Sustain and spread

Once the change (with measurable improvement) has been implemented, the final step of the project is about sustaining and spreading the improvement.

How do you sustain the improvements made?

The sustainability phase is about maintaining the improvements achieved by the project and ensuring the changes are embedded into practice.

To achieve this, the project team needs to develop a plan to ensure the improvements made are not lost. Rather than waiting until the end, it is worthwhile for the project team to think about sustainability during the early stages of the project.
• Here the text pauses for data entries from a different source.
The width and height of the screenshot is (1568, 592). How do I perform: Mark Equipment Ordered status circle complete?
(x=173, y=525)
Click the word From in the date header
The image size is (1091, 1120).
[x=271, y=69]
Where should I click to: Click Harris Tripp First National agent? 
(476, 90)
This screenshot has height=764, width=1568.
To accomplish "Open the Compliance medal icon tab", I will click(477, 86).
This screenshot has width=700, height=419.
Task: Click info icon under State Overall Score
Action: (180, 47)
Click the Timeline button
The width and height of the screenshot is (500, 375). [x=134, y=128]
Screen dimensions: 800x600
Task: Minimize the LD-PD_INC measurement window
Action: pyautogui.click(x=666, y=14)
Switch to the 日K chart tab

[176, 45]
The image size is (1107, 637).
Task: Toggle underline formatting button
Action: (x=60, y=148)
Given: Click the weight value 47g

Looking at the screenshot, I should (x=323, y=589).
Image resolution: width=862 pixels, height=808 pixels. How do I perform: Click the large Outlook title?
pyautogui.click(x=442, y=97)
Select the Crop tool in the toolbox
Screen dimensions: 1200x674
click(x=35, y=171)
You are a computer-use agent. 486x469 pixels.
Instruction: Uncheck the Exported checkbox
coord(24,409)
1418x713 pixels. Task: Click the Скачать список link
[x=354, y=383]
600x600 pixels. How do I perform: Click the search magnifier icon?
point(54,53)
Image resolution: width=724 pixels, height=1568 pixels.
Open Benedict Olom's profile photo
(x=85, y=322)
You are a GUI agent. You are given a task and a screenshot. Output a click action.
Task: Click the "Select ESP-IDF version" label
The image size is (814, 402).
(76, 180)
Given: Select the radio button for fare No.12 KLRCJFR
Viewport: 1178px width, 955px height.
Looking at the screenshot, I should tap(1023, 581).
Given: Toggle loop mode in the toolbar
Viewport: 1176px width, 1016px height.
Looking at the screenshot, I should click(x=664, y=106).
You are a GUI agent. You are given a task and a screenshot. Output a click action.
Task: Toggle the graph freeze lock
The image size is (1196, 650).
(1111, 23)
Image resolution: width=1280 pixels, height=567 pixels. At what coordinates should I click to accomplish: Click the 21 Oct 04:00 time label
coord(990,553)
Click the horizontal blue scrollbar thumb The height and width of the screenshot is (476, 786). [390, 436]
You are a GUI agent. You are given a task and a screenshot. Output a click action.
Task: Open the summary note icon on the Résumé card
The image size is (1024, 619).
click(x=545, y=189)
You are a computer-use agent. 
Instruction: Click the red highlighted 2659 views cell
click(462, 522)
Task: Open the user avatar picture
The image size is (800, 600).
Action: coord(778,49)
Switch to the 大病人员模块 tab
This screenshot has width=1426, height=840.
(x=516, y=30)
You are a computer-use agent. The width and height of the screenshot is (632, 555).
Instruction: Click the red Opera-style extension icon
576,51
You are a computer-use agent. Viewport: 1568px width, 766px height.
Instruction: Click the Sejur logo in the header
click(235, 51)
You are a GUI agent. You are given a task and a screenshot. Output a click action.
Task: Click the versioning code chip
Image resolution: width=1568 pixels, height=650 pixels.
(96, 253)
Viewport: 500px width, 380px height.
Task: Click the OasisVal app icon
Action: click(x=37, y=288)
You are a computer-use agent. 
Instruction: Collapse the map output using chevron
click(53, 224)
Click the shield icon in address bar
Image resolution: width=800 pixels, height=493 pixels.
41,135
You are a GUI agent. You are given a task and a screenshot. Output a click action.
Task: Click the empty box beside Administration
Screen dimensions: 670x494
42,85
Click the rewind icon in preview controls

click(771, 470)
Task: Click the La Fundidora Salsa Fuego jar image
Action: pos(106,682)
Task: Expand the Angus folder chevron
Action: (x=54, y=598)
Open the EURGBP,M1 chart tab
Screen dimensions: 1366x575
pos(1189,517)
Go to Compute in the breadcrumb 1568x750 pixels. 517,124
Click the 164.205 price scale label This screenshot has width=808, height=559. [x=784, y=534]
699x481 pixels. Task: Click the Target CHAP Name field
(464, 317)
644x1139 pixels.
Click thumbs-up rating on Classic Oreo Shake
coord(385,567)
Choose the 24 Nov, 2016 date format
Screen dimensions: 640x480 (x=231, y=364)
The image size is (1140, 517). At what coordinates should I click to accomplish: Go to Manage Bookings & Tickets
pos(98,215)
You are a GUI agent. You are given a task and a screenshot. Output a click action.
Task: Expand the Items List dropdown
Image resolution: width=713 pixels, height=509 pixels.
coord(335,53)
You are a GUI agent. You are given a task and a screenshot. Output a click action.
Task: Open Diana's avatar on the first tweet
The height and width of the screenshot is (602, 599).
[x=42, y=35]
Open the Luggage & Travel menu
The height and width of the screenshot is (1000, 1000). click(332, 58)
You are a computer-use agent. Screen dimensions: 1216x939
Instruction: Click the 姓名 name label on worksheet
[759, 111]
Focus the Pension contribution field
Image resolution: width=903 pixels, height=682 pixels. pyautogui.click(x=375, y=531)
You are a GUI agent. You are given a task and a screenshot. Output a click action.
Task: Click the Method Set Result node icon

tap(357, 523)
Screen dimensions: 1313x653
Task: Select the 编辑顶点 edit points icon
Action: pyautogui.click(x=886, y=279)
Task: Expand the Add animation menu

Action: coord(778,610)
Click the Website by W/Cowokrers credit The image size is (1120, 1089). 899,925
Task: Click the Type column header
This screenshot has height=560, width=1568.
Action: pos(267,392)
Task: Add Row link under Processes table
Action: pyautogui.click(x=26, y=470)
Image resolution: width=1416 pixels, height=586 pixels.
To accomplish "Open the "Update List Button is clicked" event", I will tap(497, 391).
As part of this process, it is recommended to involve your quality improvement advisor.

Use the NHS Sustainability Model to sustain your improvement.

Considerations to integrating changes into everyday work practice include:

  • Standardisation (work processes, roles and responsibilities, documentation)
  • Incorporating education and training into existing training for all clinicians involved in medication management
  • Ongoing data collection and evaluation to monitor and refine process.

Data collection of project measures should be part of ongoing monitoring and embedded into standard practice, by your ward or health service. You can also include staff and patient stories and other feedback as part of the ongoing monitoring to track sustainability.

The continued collection of data can be done less frequently and with less data than was done during the testing process. For example, reducing data collection from monthly to three-monthly, then move to six-monthly. Importantly, this data needs to be visible to your project sponsor, health service executive or senior management.

If at any point the improvement is not maintained, the project team can intervene and may resume more frequent measurement to better understand why compliance has reduced. This is where you may need to repeat your PDSA cycles.

How do you spread the improvements?

Spreading is about actively disseminating the improvement across the health service or district/network by implementing the changes in other wards/units. What works in one setting may not work in another, so it is worth revisiting the improvement process to make any modifications to suit the nuances of your next targeted ward/unit (e.g. culture, processes).

The future and beyond

Once an improvement project is completed and the improvement has been sustained and spread, it is the responsibility of the health service to continually monitor its ongoing success.

The ever-shifting health care environment and evolving technologies mean that established processes can be impacted. For example, the evolution from paper-based medication charts to eMeds.

It is recommended that measures are built into the health service's performance indicators and audits are completed regularly (as determined by the health service).